Догадался ли тот, как одиноко этому юноше среди хартумских «соотечественников», а может, просто надоело Льву Семеновичу слушать болтовню на террасе, но только взял он Брема под руку и пошел с ним сквозь рваный лунный свет по черным садовым теням.
Егор Петрович вскоре заметил исчезновение молодых людей и позавидовал им.
«Соотечественники» пили обстоятельно и пьянели с тупой неуклонностью, как офицеры в русских захолустных гарнизонах. Егор Петрович принужденно улыбался и обдумывал благовидный предлог ретирады. Ну, что, в самом-то деле, сидеть у разливанного ромового моря? Да и персона господина полковника – Ковалевский дважды или трижды уточнял: он-де подполковник, но все упрямо величали его чином выше, – кажется, не занимает больше «соотечественников». Он ведь уже доложил, куда и для чего направляются четверо русских. При слове «золото» Уливи стал прозрачно-трезв, подобрался, напрягся. Но так длилось не больше минуты. Потом Егору Петровичу пришлось выслушать пространное и мрачное рассуждение о «невероятном коварстве негров» и о том, что белый, появившийся в долине реки Тумат, непременно будет умерщвлен отравленной стрелой. Ковалевский пробовал возражать: у него, дескать, найдется охрана.
– Из кого же? – осведомился Уливи.
– Негры-солдаты, – отвечал Ковалевский.
Негоциант сделал красноречивый жест: они-то и прикончат уважаемого полковника… Не все разделяли предсказания хозяина. Однако все утверждали, сочувственно покачивая головой, что экспедиция вряд ли обернется счастливо: и золота полковник не сыщет, и заболеет наверняка.
Рассуждения на эту тему заключил аптекарь Лумелло.
– Оставайтесь-ка с нами, – улыбался он, показывая дурные зубы. – Нет? Ну так выпьем, господа!

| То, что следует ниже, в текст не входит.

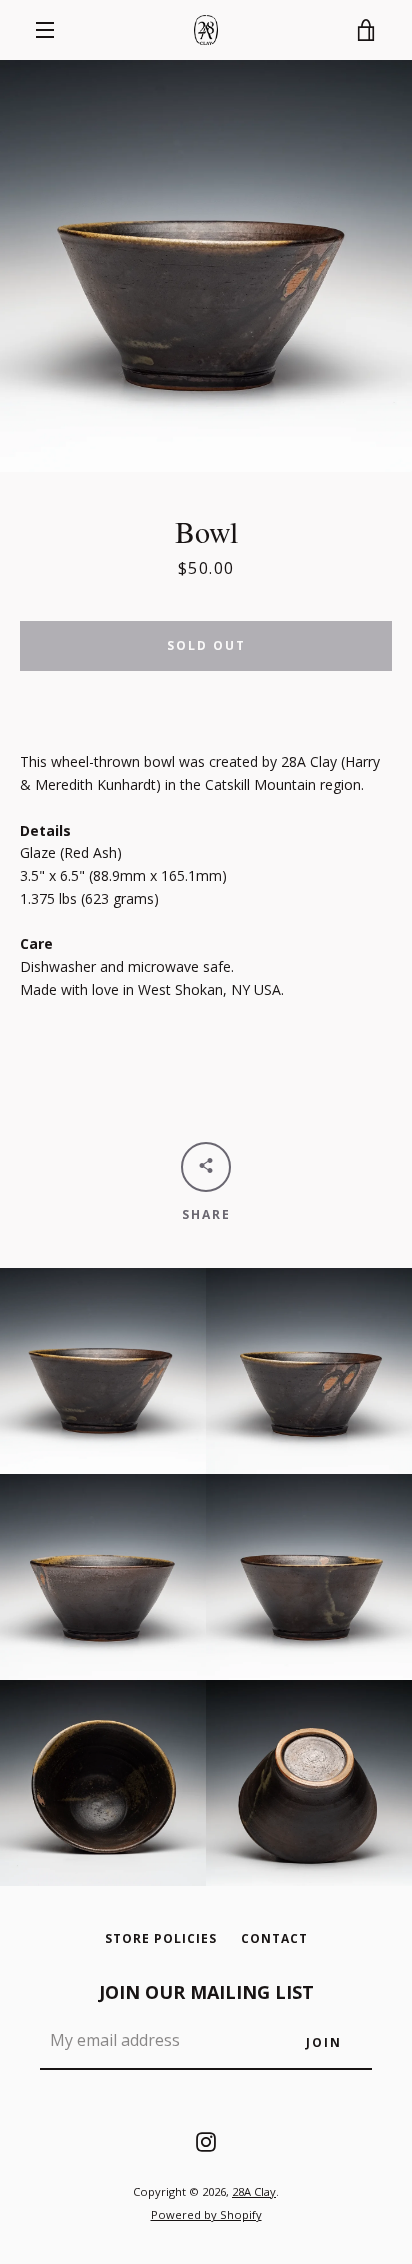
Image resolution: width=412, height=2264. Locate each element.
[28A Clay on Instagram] (206, 2140)
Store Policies (161, 1938)
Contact (274, 1938)
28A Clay (254, 2191)
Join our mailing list (206, 1992)
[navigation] (45, 30)
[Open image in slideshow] (206, 266)
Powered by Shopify (206, 2214)
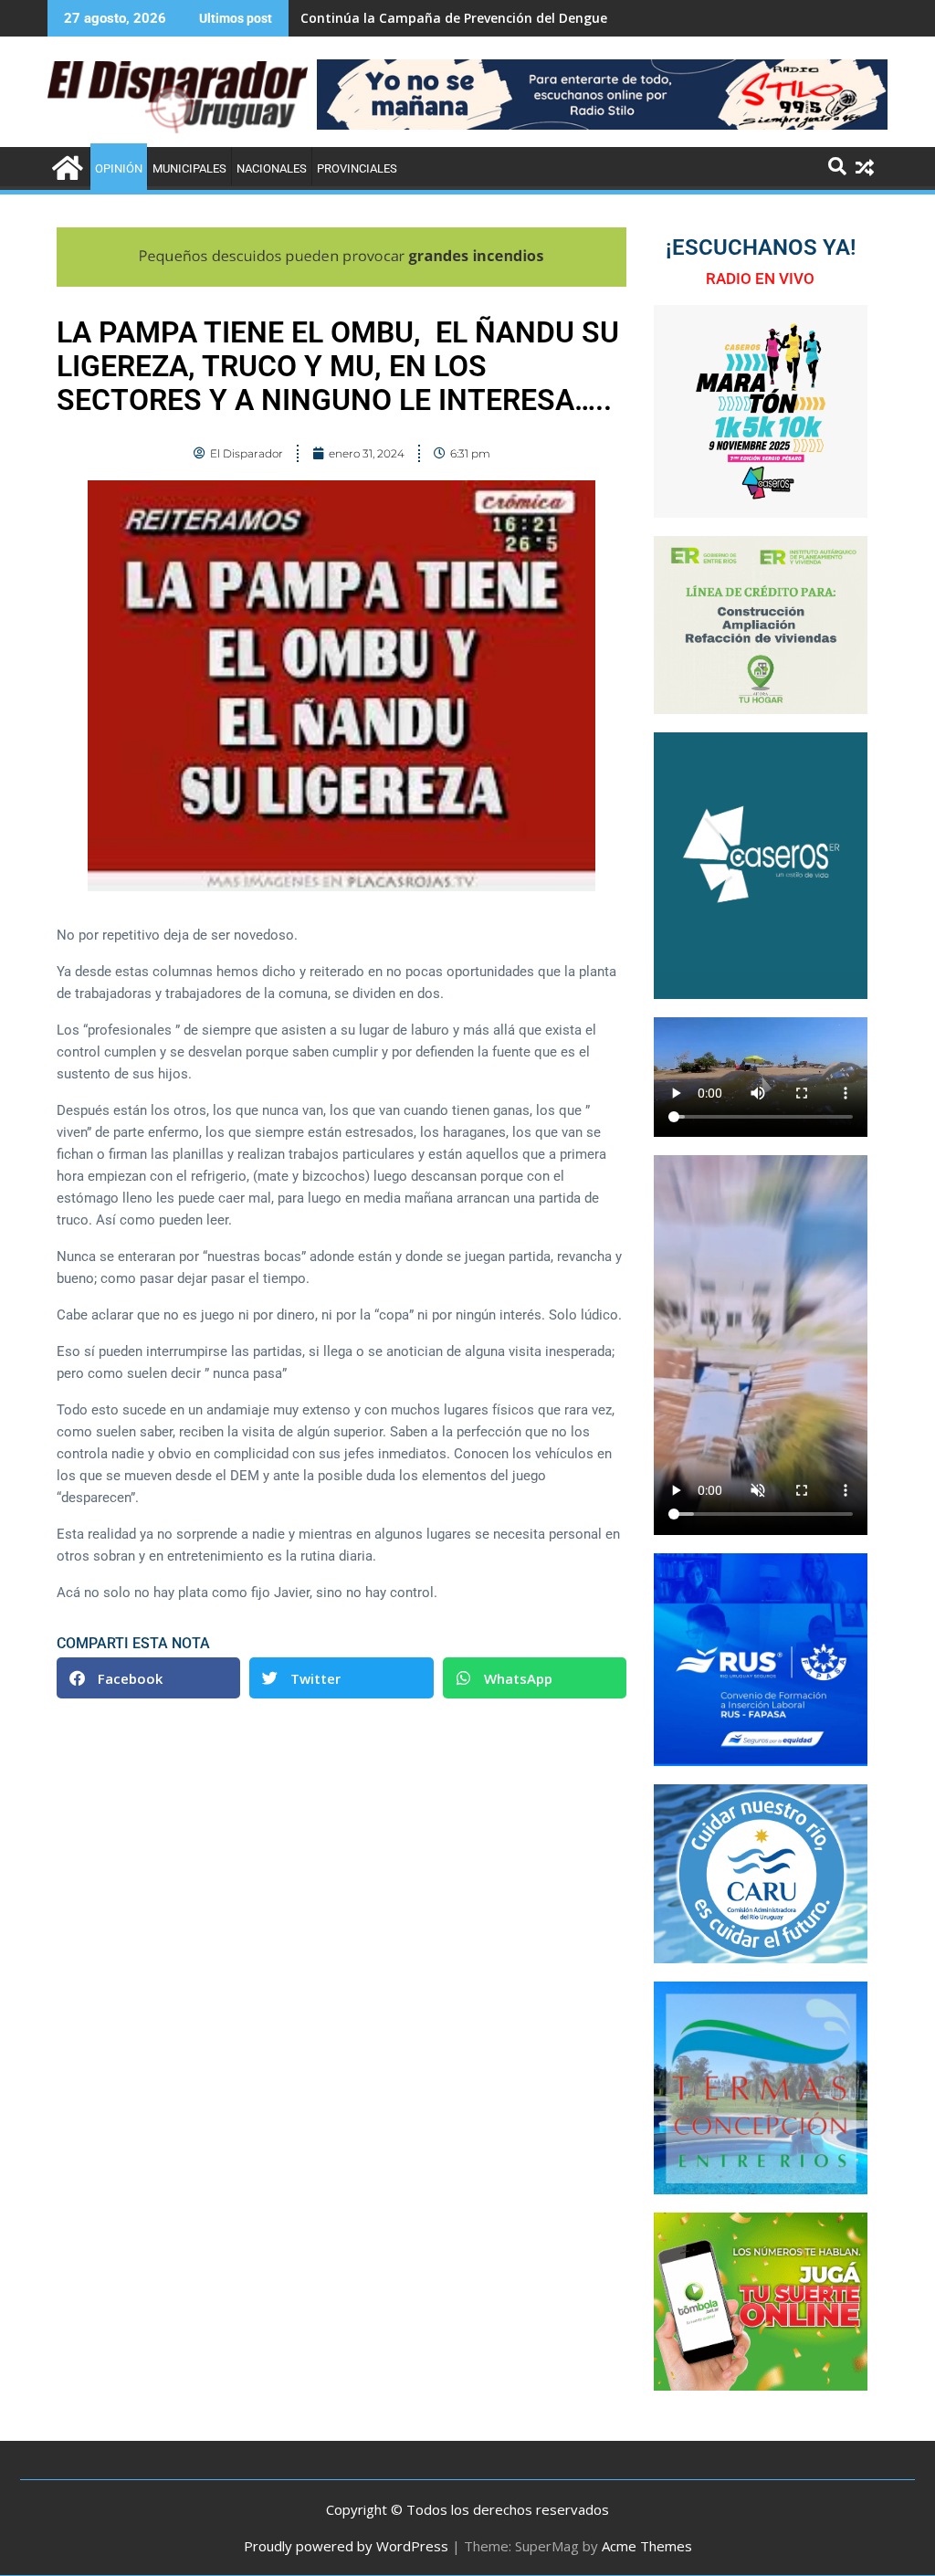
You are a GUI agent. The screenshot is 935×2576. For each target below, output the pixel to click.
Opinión (118, 168)
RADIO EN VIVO (760, 278)
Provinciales (357, 168)
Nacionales (271, 168)
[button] (148, 1677)
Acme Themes (647, 2546)
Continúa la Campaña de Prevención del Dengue (453, 17)
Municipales (189, 168)
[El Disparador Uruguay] (65, 165)
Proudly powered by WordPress (346, 2546)
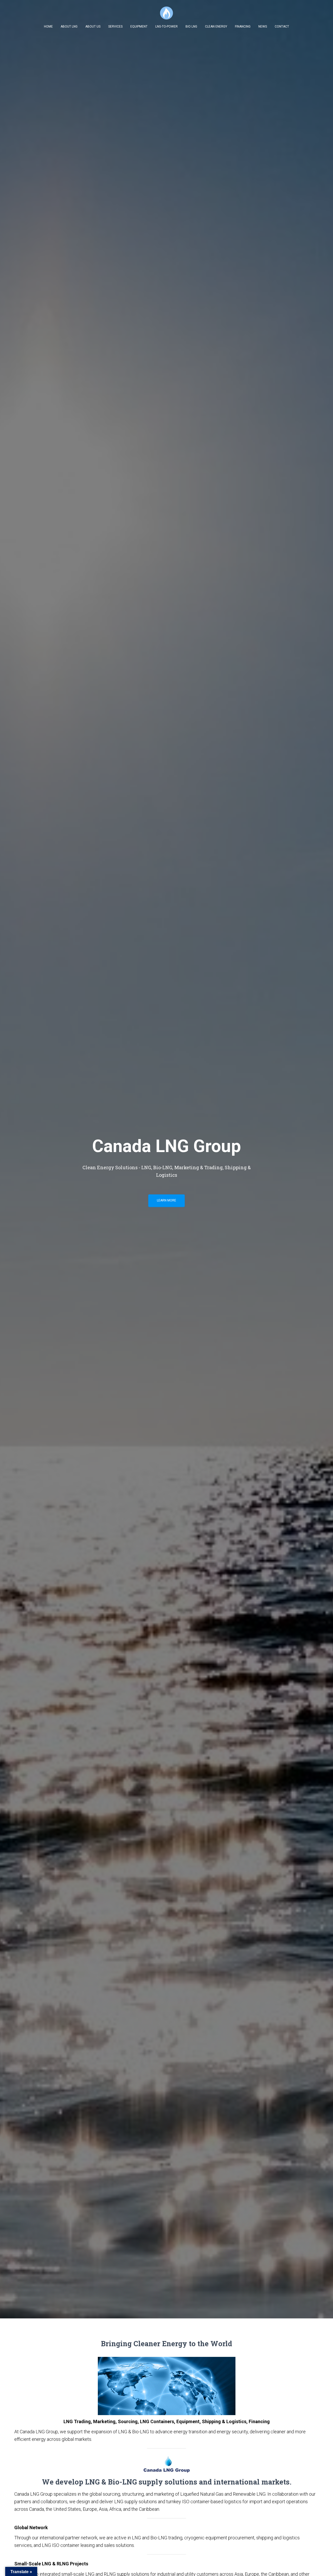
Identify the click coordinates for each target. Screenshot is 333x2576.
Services (115, 26)
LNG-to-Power (166, 26)
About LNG (69, 26)
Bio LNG (191, 26)
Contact (282, 26)
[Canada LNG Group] (166, 12)
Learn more (166, 1200)
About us (92, 26)
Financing (243, 26)
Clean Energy (216, 26)
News (262, 26)
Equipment (139, 26)
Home (48, 26)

И вот они пьют уже второй час.
Доктор Пенне, склонив лысую, желтую голову, перебирал струны гитары и порывался тянуть фальцетом песенку Беранже «Мои дни осуждены…».
Слово «осуждены» не нравилось отравителю Лумелло.
– Осуждены? – негодовал пьяный аптекарь; его маленькие, близко посаженные глазки буравили доктора. – Осуж-де-ны? Эт-то мы еще поглядим!
Доктор отмахивался. Барон Мюллер, плотный, мясистый человек, оглядывался вокруг с таким видом, будто поджидал обидчика, которого он, барон Мюллер, видит бог, вздует как следует. Торговец черным деревом Вессье рассказывал что-то сальное о «прелестницах абиссинках»; при этом он целовал кончики своих пальцев и все пытался хлопнуть Ковалевского по плечу.
Наконец Егор Петрович стал откланиваться.
– Куда же вы? – изумился Уливи, и Ковалевскому, как давеча, когда речь зашла о золоте, показалось, что негоциант мгновенно стал прозрачно-трезв. – Куда же вы, дорогой полковник? Мы еще грянем баркаролу из «Фенеллы». Мы тут отлично все спелись, – добавил он с двусмысленной улыбкой.
Егор Петрович остался: неловко было обидеть гостеприимного хозяина. Веселье, если только все, что происходило на террасе, можно было назвать весельем, продолжалось.
И вдруг вся компания притихла.
Он всегда появлялся внезапно, этот иезуит, – длинный, постный, с узким лицом и недобрыми умными глазами. И в этих внезапных его появлениях всегда было нечто устрашающее.
Падре Рилло привычно поднял руку для благословения, но, увидев красные лоснящиеся физиономии своей паствы, опустил руку и сказал:
– Добрый вечер. – Голос у него был звучный, энергический.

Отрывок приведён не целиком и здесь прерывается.